Le energie pulite sono oggi una realtà che può essere non trascurabile anche rispetto alla logica dei grandi numeri: fotovoltaico, solare termico, eolico, biomasse, geotermico possono essere utilizzati e diffusi attraverso una visione che li sappia inserire e calare sul territorio in una logica di distribuzione orizzontale e autoproduzione che tenga conto del reale fabbisogno energetico e della necessità di interrompere le politiche energivore e irresponsabili del passato. Il risparmio energetico e quello economico possono essere oggi combinati attraverso semplici comportamenti che in nessuno modo abbassano la qualità della vita e dei quali è sufficiente informare i cittadini per ottenere importanti risultati. Le fonti fossili sono in esaurimento e l’Italia, esercitata per due volte la scelta referendaria di uscire dal nucleare da fissione, che lascia irrisolto il problema delle scorie, può inoltre essere leader della ricerca rispetto al nucleare da fusione, proiettandosi così verso la vera energia pulita che può essere un traguardo raggiungibile in pochi decenni: una fonte potenzialmente inesauribile, non radioattiva, che non produce pericolose scorie millenarie.
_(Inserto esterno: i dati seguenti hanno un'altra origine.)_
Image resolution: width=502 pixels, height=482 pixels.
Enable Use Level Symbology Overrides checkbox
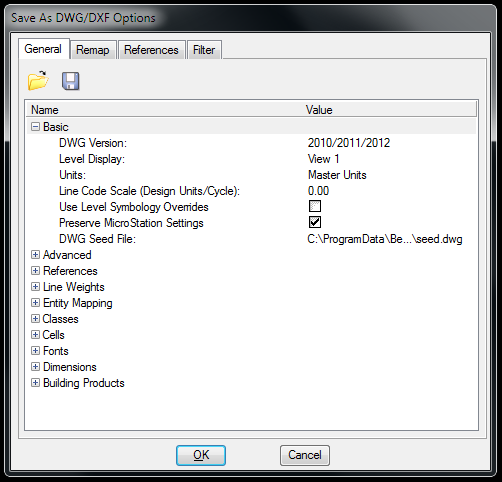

L’assenza dell’Italia dal nucleare pericoloso, quello da fissione, può costituire un vantaggio per investire nella ricerca e mettersi all’avanguardia nel nucleare pulito. Far conteggiare alle altre nazioni europee il debito atomico, cioè la mole di denari necessari per la messa in sicurezza o lo smantellamento dei reattori vetusti e lo stoccaggio delle scorie. Stati che non esibiscono nei loro conti questi costi hanno un bilancio truccato che ci danneggia nella comparazione.